Deepshikha Sharma, a 26-year-old Bloomfield resident and 2015 Pitt graduate, said it was important for her as a member of the South Asian community to support the Black community at the demonstration.

“It was super important for me to come out to support my Black siblings, especially as a South Asian I want to be there in solidarity for this community because they are also my community,” Sharma said. “It’s important that I put my body here in support of everyone.”

Sharma said showing up to events like these is something all students should do, as well.

“It’s super important for students who may have more time and resources that people who are working may not,” Sharma said. “When students show up, having the bodies there is a good thing so we can stand in solidarity.”

Thomas said many of SisTersPGH’s initiatives focus on nurturing transgender and nonbinary leaders in Pittsburgh. Thomas said she hopes to pass on her leadership to younger people. 

“We want to empower our youth to lead, our youth to be in spaces that are authentically built for them and they see people who look like them,” Thomas said. “They are our future. I’m ready to continue activating our young trans and nonbinary community members so that I can sit down and rest.”

One of these young leaders is Jaqob Harris, a 22-year-old Bloomfield resident.

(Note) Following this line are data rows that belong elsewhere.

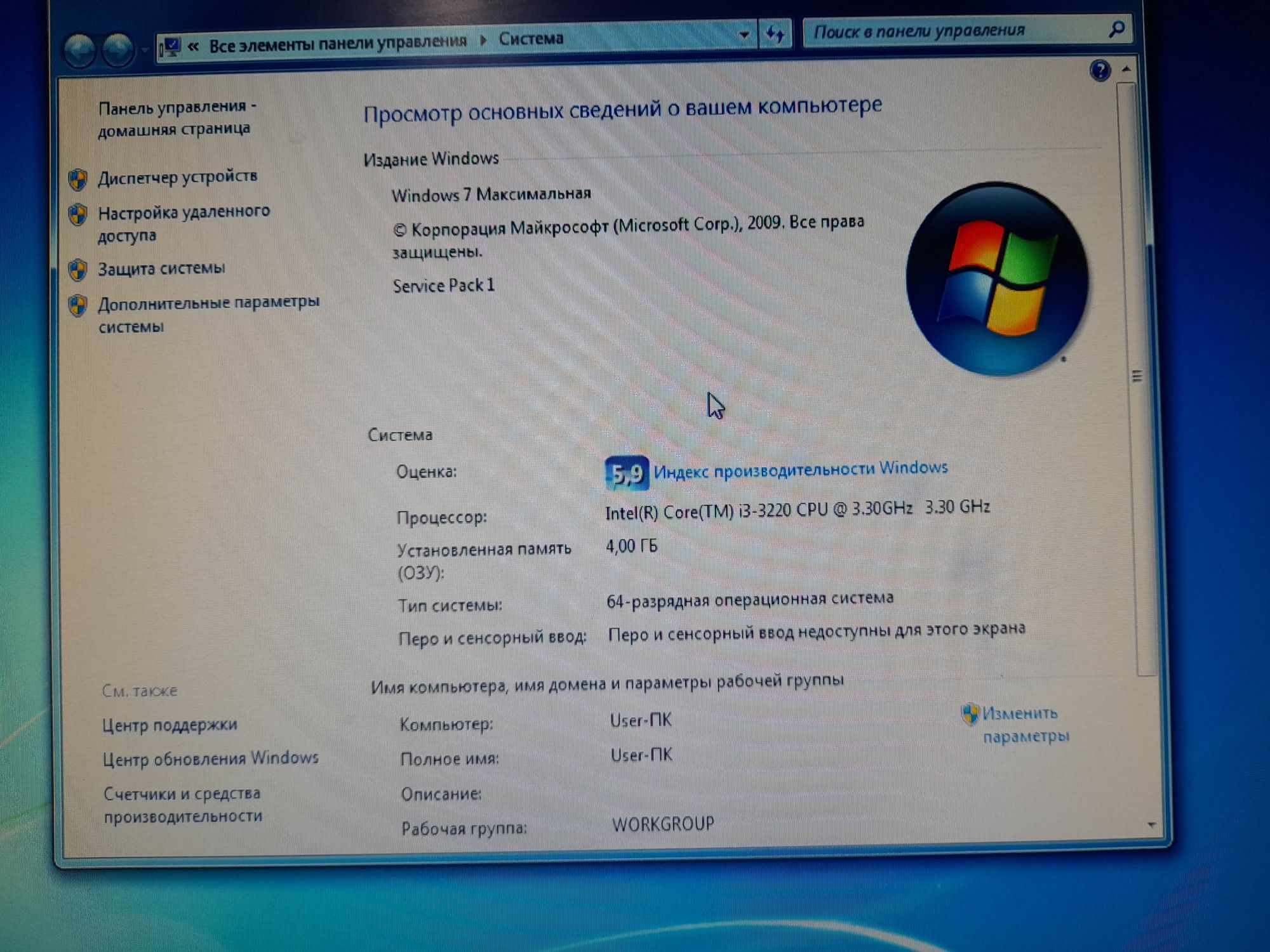1270x952 pixels.
Task: Open Дополнительные параметры системы
Action: coord(208,314)
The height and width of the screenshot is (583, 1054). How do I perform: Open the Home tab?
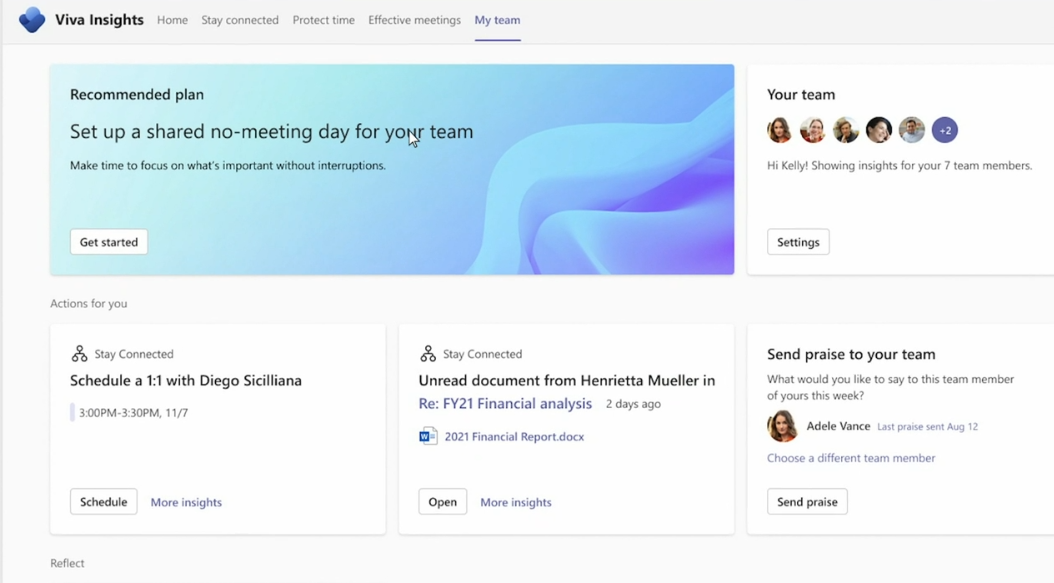[172, 20]
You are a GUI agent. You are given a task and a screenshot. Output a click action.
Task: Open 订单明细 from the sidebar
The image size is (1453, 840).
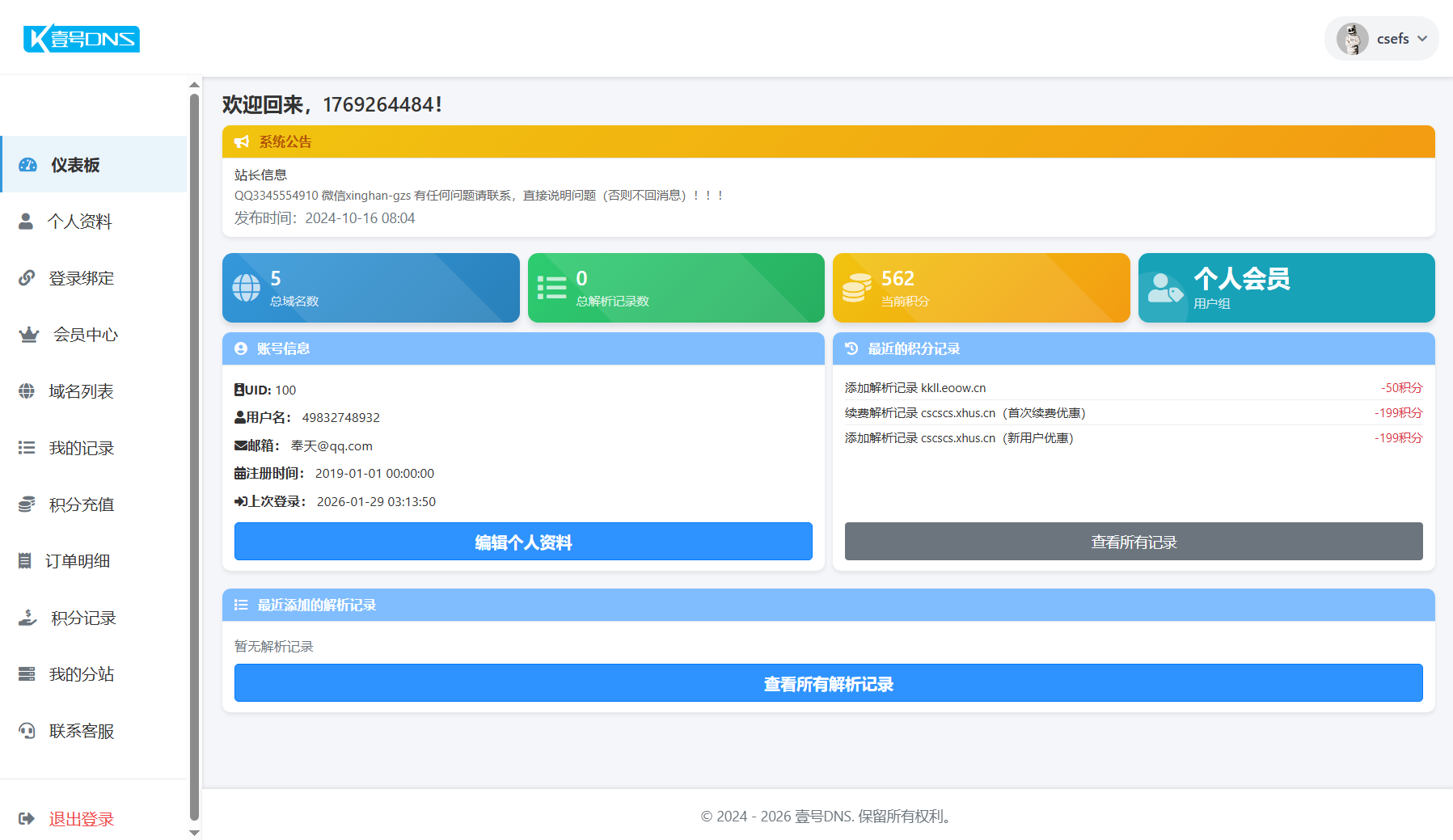(x=78, y=561)

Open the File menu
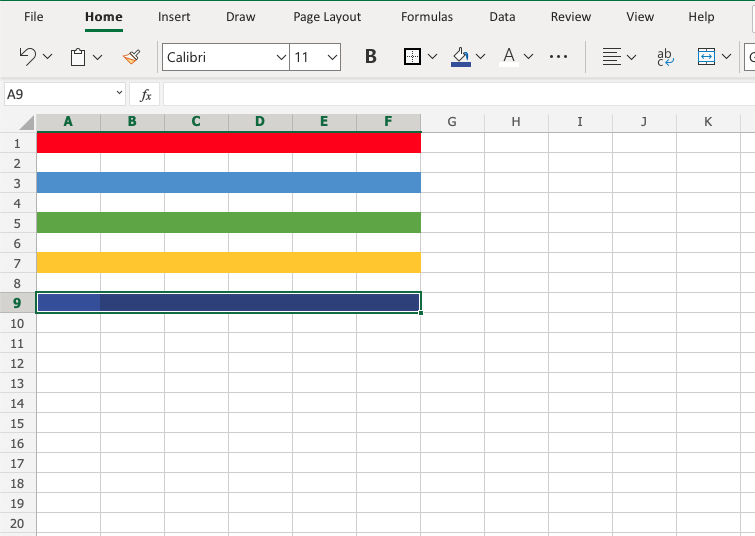(x=34, y=17)
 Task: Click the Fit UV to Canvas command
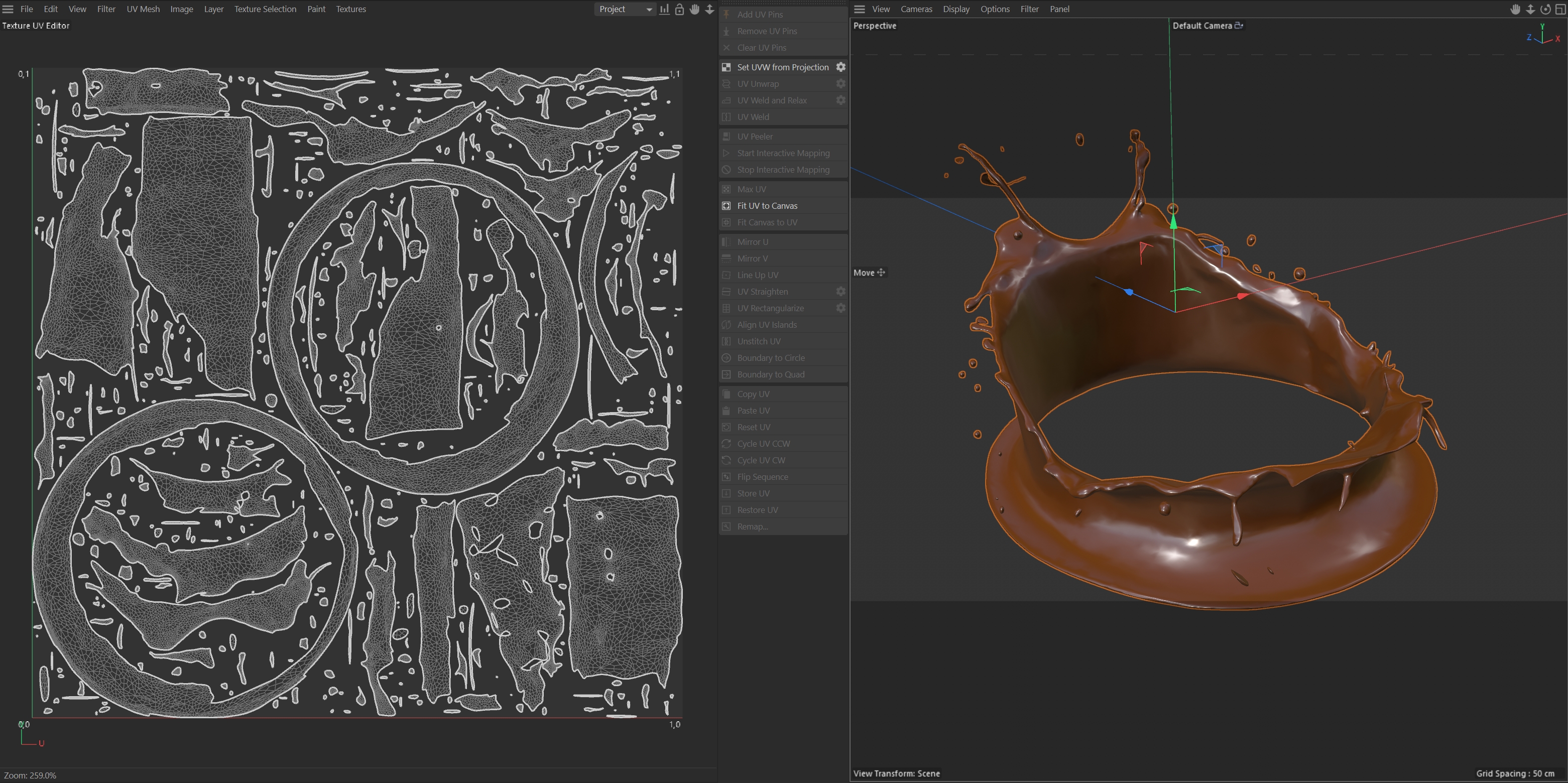click(x=767, y=206)
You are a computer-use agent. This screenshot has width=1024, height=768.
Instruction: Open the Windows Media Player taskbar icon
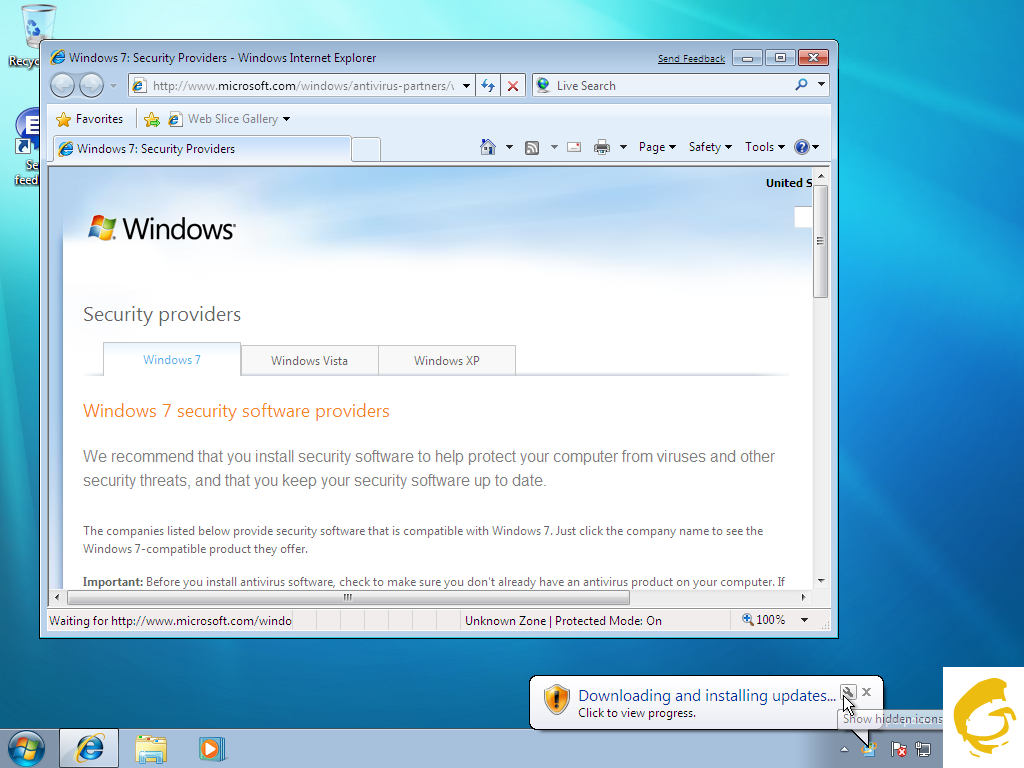(211, 748)
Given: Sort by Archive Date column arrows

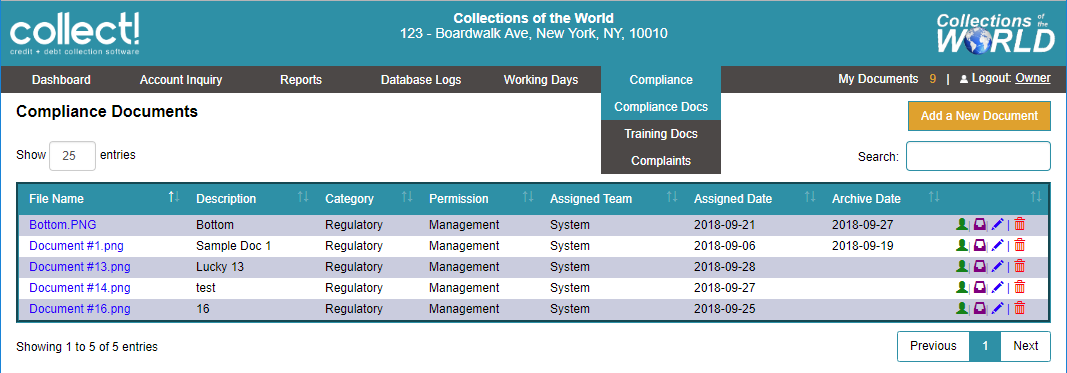Looking at the screenshot, I should tap(934, 197).
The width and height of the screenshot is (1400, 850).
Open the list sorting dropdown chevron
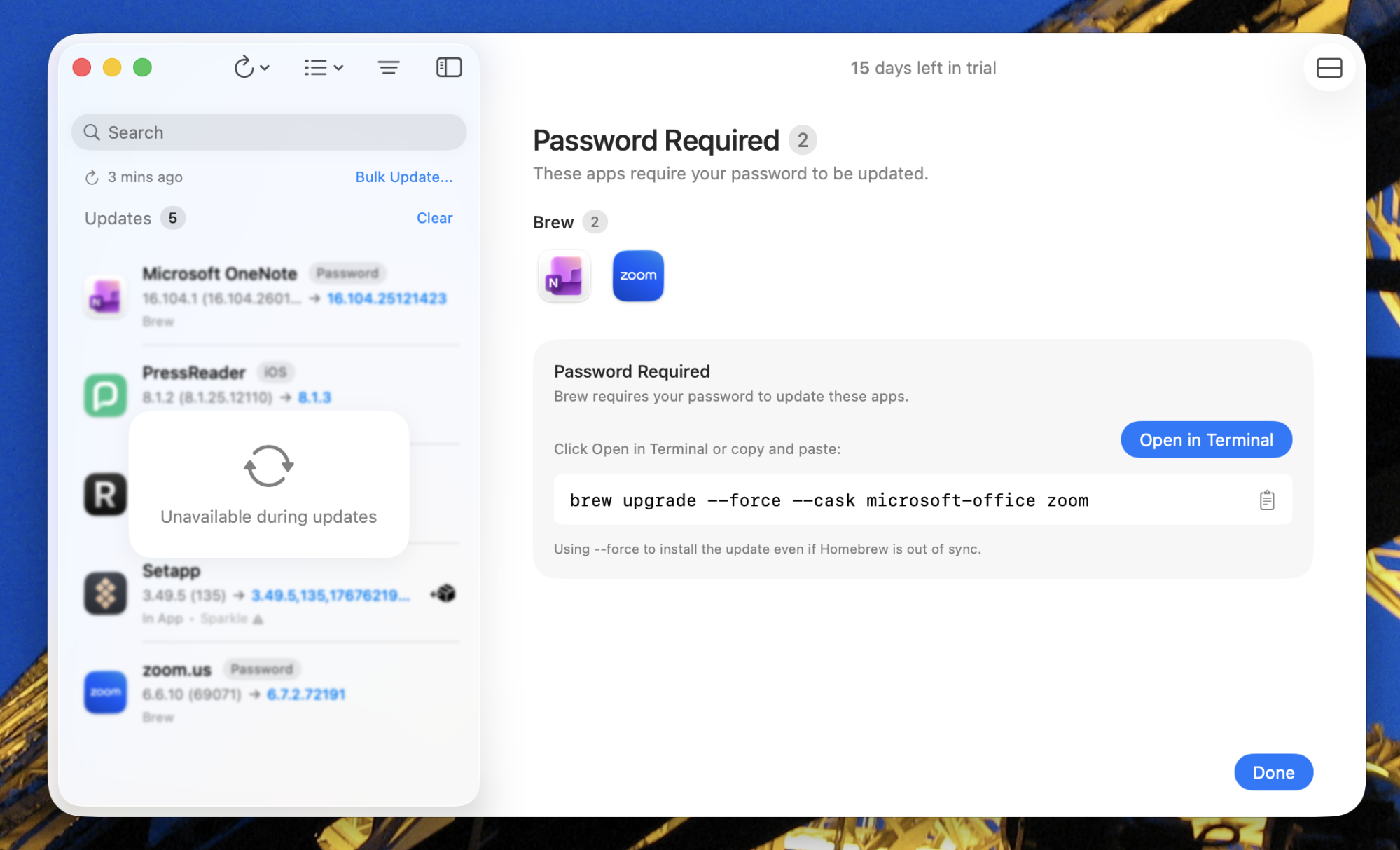(338, 67)
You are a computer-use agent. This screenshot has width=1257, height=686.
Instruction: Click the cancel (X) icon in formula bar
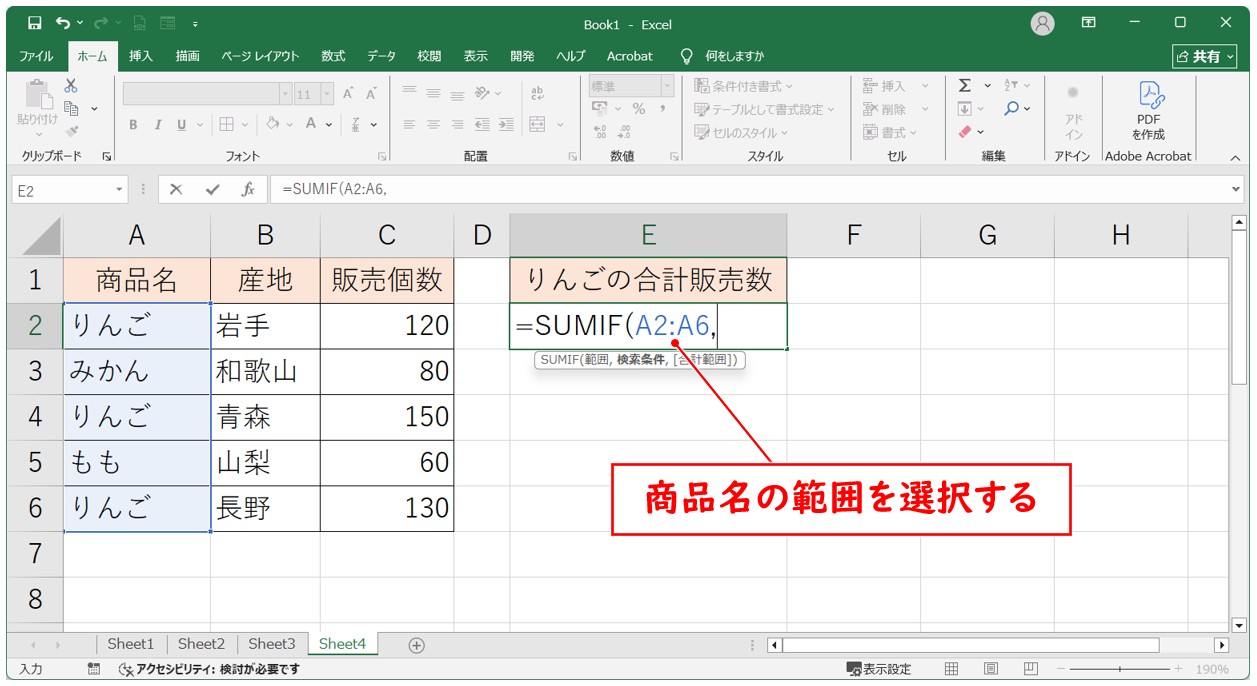pyautogui.click(x=176, y=189)
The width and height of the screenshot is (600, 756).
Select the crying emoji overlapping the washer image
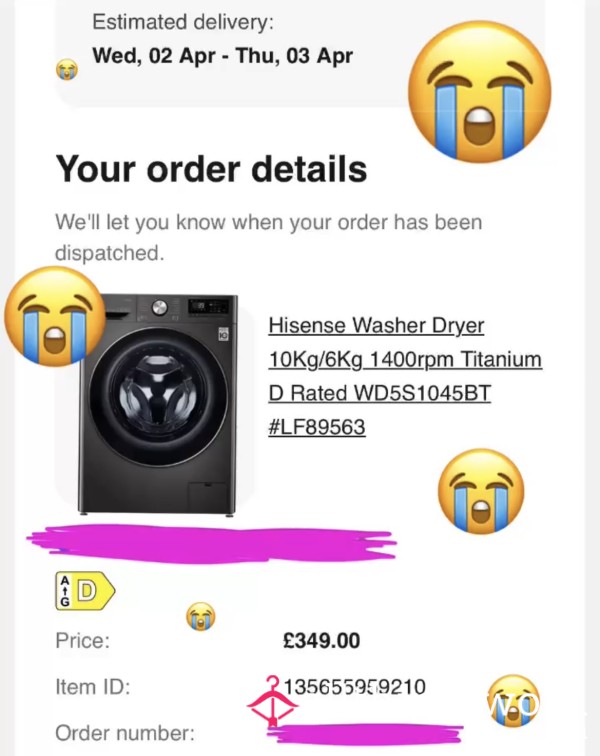point(55,316)
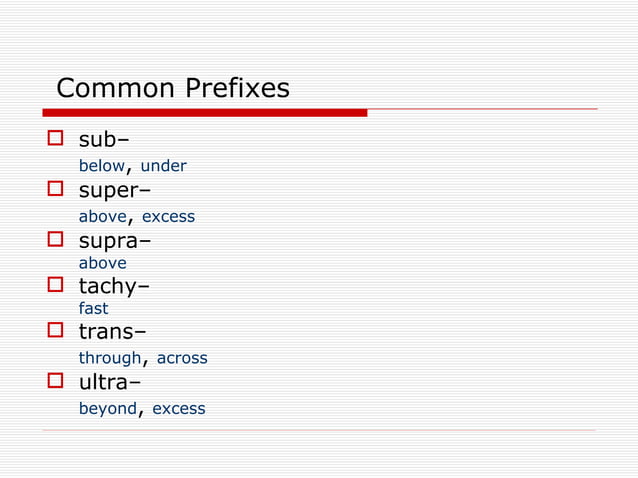Click the word 'across'
638x478 pixels.
(x=182, y=358)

Harris said ze hopes the momentum the Black Lives Matter movement got over the summer continues, although incidences of violence and oppression against Black people and transgender people aren’t new.

“Black trans people, Black trans women have been oppressed for way too f—ing long, and that’s just a reality of our life. The kind of stuff we’ve seen on the news for the past couple months, isn’t new,” Harris said. “The only difference between then and now is we’ve been locked in our rooms for the last eight months, and we had to see it.”

Harris added that while ze thinks People’s Pride was “amazing,” there is still a long way to go to achieve equity in Pittsburgh and the country.

“There’s a lot of people around the country who are telling us to sit down, shut up and are trying to put things in place to placate us so we get a sense of satisfaction for a little bit then we’re done, it’s not going to happen,” Harris said. “Whatever happens after the election, it doesn’t stop there. Our work isn’t ever going to be done.”

Satvika Neti, a graduate student in the Heinz College of Information Systems and Public Policy at Carnegie Mellon University, said People’s Pride is the intersectional approach she’s always wanted from pride and is happy it continued despite the coronavirus pandemic.

“This is the People’s Pride, this is the intersectional approach we’ve always wanted for pride,” Neti said. “The fact that they’re able to do it despite the pandemic, and do it safely and do it well and so beautifully with all the artwork is amazing.”

Neti added that for students like herself, it’s important to remember that they are still a part of the Pittsburgh community while they’re in the City.

“Things that happen here affect [students] as well, even though we are kind of sequestered in an Oakland bubble,” Neti said. “It’s important to show up for the community because they have consistently and constantly shown up for us.”